ページ抜粋.
Days of SpeakEasy: V601SH画像比較で、前に書いたエントリにトラックバックをいただいた。そこでは、「JPEGの圧縮率より、デジカメとしての基本性能こそが画質の差になる」との指摘をされていた。
結論から書く。私がまちがっておりましたm(_ _)m俺の蒙を開いてくれたのは、Vins-Tさんのところにあった比較画像。ほぼ同じ基本仕様(1.5Mvs2.02M、オートフォーカス)での比較だったから。俺の場合は、IXYとA5502Kの基本仕様が違いすぎるために、一番差の大きいファイルサイズに目が行ってしまったのだった。
言い訳はこの辺にして、A5502KとIXYで同条件で比較データを撮ってみた。今回は、圧縮率も調べてみた。参考に、Vins-Tさんのデータも調べてみた。快晴の12時半の直射日光下で、手前にチューリップ、正面は茂み遠方には白っぽいビルという、ダイナミックレンジの狭いデジカメには過酷な条件での撮影となった。
機種 | イメージ | 画質設定 | サイズ | 圧縮率 | ファイルサイズ |
ixy digital | 2406 | superfine | 1600×1200 | 1:6 | 2.2mb |
2407 | fine | 1600×1200 | 1:8 | 933.8kb | |
2408 | fine | 640×480 | 1:6 | 195kb | |
a5502k | 24001 | fine | 1152×864 | 1:11 | 344.5kb |
24002 | fine | 640×480 | 1:9 | 121.8kb | |
24003 | 標準 | 1152×864 | 1:16 | 230.8kb | |
24004 | 標準 | 640×480 | 1:18 | 65.2kb | |
v601sh | V6010014 | 高画質 | 1024×768 | 1:6 | 472.5kb |
V6010015 | 高画質 | 1024×768 | 1:8 | 344.5kb | |
dsc-sx560 | sanyo0010 | 高画質 | 1024×768 | 1:14 | 217.4kb |
sanyo0012 | 高画質 | 1024×768 | 1:13 | 221.0kb |
機種 | 撮像素子 | フォーカシング | フィルター |
IXY digital | 2.1メガ1/2.7型CCD | オート | 不明 |
A5502K | 1メガCCD | 固定 | 不明 |
V601SH | 2.02メガCCD | オート | 不明 |
DSC-SX560 | 1/2型1.5メガCCD | オート | 原色 |
注)

作業内容.
1. カメラ画質比較の記事によると、比較データは快晴の日の何時ごろに撮影されたか。
2. カメラ画質比較の記事の続きを、最後の「注)」の後から書き進めてください。

利用できるデータ.
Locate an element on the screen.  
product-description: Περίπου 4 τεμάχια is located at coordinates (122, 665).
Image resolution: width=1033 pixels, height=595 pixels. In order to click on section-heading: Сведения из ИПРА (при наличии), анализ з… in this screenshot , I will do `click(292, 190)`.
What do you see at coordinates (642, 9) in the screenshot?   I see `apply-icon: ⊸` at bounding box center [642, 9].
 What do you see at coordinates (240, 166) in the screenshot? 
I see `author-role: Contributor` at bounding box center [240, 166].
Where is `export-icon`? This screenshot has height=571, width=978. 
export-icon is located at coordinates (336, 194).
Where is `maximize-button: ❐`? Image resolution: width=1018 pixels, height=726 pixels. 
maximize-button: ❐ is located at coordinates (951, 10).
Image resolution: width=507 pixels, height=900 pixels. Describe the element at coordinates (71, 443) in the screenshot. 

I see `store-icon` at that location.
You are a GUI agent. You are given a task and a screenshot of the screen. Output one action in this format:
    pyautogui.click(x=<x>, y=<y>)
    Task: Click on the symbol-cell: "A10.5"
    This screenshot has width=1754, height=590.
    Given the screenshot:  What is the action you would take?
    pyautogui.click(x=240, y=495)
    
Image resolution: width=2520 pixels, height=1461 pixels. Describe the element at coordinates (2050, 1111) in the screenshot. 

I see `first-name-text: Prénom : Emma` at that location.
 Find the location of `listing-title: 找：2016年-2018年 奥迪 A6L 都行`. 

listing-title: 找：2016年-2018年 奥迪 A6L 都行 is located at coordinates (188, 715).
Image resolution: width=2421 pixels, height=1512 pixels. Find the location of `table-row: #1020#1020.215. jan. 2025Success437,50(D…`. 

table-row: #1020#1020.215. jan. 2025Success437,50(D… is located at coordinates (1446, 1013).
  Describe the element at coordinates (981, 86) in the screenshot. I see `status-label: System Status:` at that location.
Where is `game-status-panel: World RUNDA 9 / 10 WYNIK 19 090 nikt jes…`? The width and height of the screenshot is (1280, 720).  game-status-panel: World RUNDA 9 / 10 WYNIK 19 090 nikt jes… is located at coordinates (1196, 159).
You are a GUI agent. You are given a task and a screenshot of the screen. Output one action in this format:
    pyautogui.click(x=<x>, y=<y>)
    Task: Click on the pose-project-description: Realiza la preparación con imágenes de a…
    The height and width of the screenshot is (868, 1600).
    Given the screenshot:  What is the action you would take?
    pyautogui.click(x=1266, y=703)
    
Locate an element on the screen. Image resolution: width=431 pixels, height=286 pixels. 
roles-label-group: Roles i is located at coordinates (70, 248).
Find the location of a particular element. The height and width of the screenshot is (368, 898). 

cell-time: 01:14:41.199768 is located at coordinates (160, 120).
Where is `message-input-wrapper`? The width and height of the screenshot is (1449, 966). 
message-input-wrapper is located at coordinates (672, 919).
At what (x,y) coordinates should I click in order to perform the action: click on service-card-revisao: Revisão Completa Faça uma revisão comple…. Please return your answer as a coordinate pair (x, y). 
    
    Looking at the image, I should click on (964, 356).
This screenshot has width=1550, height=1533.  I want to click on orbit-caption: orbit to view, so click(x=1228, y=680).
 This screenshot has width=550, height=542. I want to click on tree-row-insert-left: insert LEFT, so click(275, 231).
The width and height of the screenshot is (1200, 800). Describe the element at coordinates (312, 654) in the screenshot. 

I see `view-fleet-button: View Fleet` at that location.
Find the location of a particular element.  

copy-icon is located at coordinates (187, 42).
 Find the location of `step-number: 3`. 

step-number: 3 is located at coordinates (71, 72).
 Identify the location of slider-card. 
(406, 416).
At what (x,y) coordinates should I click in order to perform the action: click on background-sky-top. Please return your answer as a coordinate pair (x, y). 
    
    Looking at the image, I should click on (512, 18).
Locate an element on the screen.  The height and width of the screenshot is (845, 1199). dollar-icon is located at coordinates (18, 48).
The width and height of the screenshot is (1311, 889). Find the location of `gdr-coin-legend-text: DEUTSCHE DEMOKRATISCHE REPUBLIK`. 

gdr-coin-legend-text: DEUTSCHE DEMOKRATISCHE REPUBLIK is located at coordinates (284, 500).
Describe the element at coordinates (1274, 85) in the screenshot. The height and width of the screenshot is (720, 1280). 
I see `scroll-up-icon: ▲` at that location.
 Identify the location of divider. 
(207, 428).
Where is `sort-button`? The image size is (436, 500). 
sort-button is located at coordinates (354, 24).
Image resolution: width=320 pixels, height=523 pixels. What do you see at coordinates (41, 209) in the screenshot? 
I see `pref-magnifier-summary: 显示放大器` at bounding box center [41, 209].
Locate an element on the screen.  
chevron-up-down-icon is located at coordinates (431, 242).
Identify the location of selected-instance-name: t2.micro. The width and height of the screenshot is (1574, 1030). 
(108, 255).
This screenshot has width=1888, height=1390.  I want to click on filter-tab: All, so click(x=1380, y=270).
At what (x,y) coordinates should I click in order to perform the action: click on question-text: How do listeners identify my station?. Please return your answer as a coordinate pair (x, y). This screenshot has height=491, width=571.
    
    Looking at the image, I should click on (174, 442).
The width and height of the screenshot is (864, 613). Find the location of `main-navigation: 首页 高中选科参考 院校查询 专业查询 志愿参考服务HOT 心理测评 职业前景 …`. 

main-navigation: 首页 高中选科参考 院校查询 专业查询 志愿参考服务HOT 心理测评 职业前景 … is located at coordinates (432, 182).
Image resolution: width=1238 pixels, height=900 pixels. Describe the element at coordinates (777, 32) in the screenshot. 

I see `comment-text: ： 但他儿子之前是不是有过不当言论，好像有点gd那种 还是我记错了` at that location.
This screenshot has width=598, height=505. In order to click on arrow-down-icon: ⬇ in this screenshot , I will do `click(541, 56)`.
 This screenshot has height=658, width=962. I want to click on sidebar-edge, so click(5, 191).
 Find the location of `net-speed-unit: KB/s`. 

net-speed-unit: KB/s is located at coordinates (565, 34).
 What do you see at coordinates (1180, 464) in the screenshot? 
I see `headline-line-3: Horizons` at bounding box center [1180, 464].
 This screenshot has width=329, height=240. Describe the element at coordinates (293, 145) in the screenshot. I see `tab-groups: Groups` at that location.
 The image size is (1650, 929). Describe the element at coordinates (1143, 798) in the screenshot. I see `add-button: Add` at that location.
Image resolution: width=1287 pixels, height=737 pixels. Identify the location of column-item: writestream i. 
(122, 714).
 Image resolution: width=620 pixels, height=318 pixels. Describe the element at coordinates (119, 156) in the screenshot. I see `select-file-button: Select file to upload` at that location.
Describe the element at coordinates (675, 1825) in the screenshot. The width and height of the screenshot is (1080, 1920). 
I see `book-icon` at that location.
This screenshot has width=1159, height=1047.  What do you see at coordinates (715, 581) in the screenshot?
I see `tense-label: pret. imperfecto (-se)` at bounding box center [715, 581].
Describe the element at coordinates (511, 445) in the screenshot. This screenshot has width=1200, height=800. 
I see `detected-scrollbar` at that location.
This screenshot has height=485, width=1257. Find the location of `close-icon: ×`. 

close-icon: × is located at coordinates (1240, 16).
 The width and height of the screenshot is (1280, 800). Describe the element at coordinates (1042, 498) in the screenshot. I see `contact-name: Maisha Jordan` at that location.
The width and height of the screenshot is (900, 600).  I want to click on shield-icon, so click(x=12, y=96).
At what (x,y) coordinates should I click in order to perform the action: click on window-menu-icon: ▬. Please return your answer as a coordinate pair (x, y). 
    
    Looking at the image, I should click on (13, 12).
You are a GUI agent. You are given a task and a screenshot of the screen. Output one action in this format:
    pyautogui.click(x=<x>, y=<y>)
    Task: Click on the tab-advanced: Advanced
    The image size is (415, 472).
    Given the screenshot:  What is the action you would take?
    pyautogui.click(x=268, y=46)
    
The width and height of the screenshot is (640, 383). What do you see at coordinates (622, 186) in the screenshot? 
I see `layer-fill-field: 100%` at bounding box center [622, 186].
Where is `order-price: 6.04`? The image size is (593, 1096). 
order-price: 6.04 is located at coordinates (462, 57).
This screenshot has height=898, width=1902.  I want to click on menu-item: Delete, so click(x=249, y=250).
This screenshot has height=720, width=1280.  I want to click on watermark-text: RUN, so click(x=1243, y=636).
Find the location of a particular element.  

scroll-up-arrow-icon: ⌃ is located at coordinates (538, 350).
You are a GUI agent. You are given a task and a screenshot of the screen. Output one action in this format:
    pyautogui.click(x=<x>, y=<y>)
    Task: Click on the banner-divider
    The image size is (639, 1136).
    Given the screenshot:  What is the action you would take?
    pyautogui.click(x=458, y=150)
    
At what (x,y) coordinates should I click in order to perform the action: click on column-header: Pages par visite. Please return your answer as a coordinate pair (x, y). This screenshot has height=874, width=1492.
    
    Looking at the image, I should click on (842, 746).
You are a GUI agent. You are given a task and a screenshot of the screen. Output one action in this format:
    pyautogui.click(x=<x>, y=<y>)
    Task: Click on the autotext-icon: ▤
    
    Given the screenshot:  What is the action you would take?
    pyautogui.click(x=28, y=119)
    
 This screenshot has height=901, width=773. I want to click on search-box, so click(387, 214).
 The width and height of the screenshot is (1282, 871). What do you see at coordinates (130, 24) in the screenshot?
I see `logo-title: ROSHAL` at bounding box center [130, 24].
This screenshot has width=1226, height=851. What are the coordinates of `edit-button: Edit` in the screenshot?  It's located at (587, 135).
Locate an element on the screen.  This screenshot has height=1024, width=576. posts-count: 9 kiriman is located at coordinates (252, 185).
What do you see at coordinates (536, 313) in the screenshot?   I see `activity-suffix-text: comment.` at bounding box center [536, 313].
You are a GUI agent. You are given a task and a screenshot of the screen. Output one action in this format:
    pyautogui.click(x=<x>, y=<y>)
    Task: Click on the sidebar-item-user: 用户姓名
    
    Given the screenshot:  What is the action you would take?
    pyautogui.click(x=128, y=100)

期待される出力.
1. 12時半ごろに、直射日光の下で撮影されました。

2.
・IXY(初期型2.1メガピクセル)には上記3種類の画質・サイズ設定しかない。IXYのsuperfineはMTのアップローダーではアップロードできなかったので載っていない。V601SHとDSC-SX560の写真はvins-Tさんのサイトでご確認いただきたい。
・残念ながらケータイはCCDサイズやフィルターの種類は分からない。
色々と分かることがある。
・カメラの設定で同じ画質モードであっても圧縮率は一緒ではなく、サイズによって変わる。
・同じカメラの場合は圧縮率が低いほうが高画質だが、相対的なものでしかない。
・A5502Kの標準画質は「標準」とは程遠い低画質で使い物にならない。
・同じ「高画質」とか「ファイン」という言葉であっても、機種によって圧縮率はちがう(V610SHはIXYと変わらないほどだ)。
・A5502Kの1152×864は遠景でエッジ部分がにじんでしまっている。パンフォーカスにしてはピントが近いのかもしれない。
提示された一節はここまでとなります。